— start of Provided data —

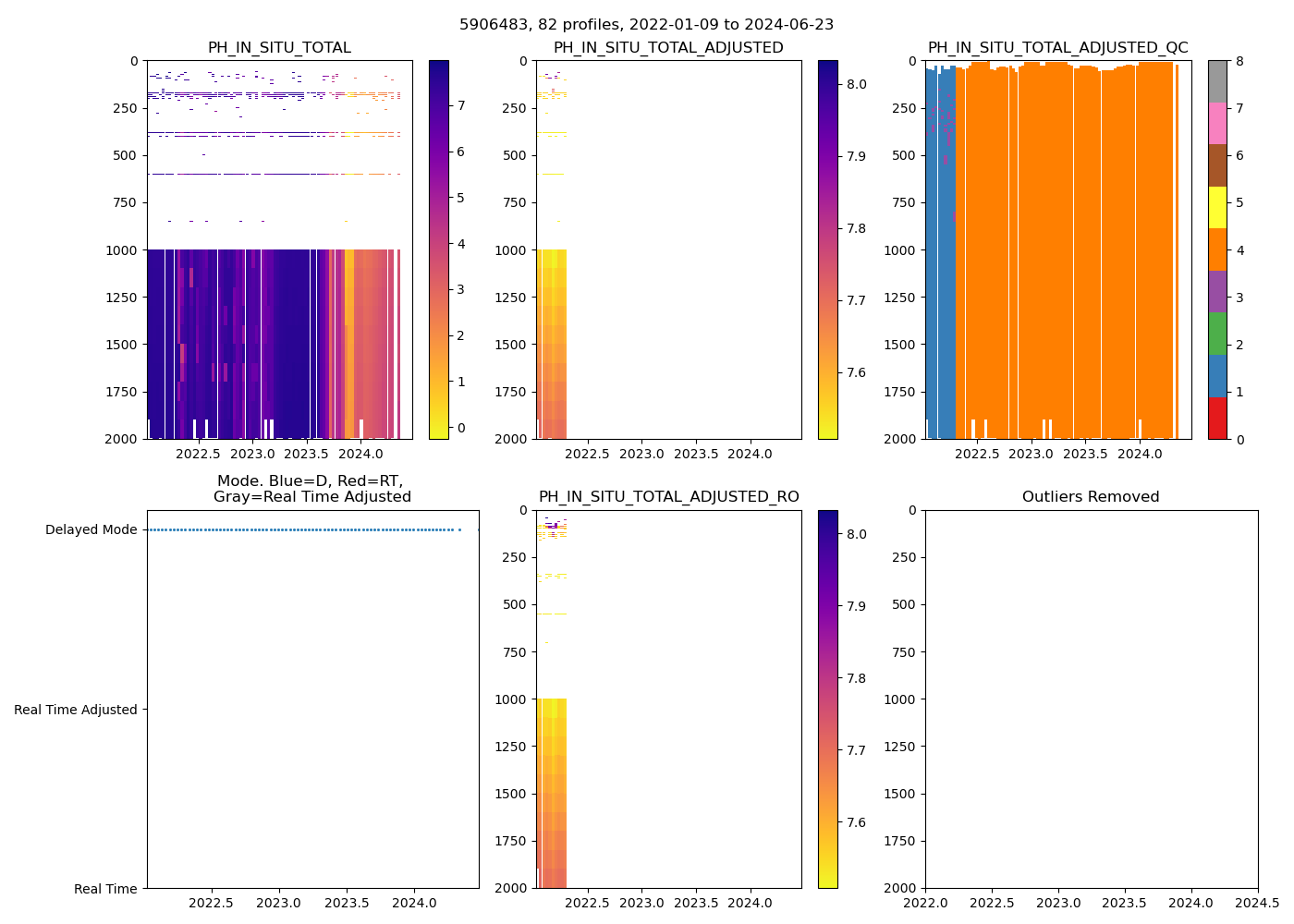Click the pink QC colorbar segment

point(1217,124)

— end of Provided data —
— start of Provided data —

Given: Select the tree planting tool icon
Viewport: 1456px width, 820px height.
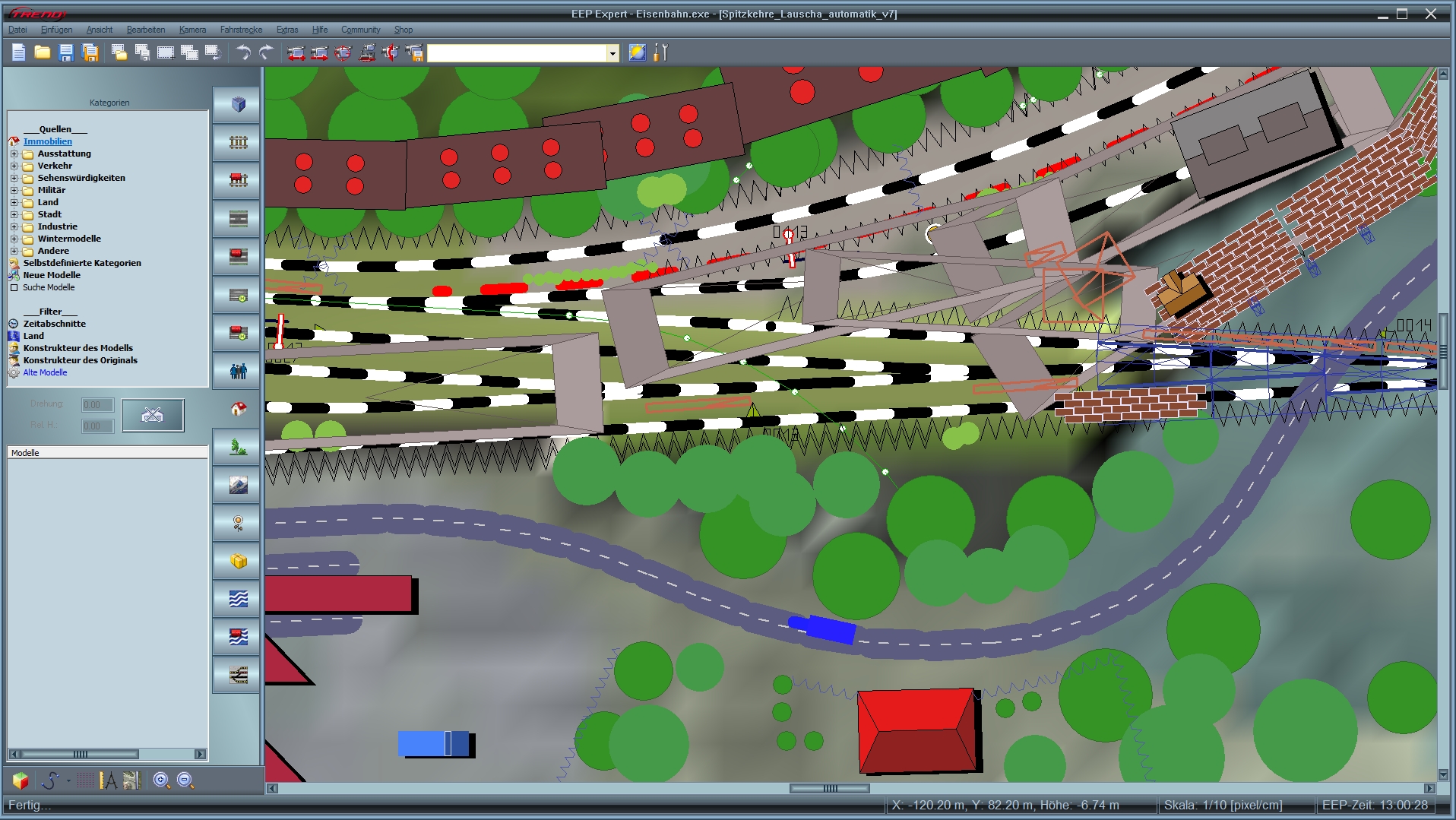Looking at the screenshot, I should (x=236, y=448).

— end of Provided data —
— start of Provided data —

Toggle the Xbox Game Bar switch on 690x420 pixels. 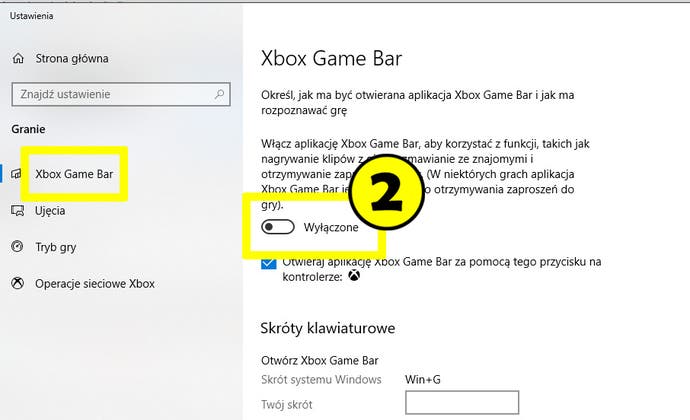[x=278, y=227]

— end of Provided data —

**Task directions**
Please set down the rows again word for word, beginning at the line that has "Click the pink QC colorbar segment" and stopping after the line that has "point(1217,124)". Leave the pictures out.

**Solved problem**
Click the pink QC colorbar segment

point(1217,124)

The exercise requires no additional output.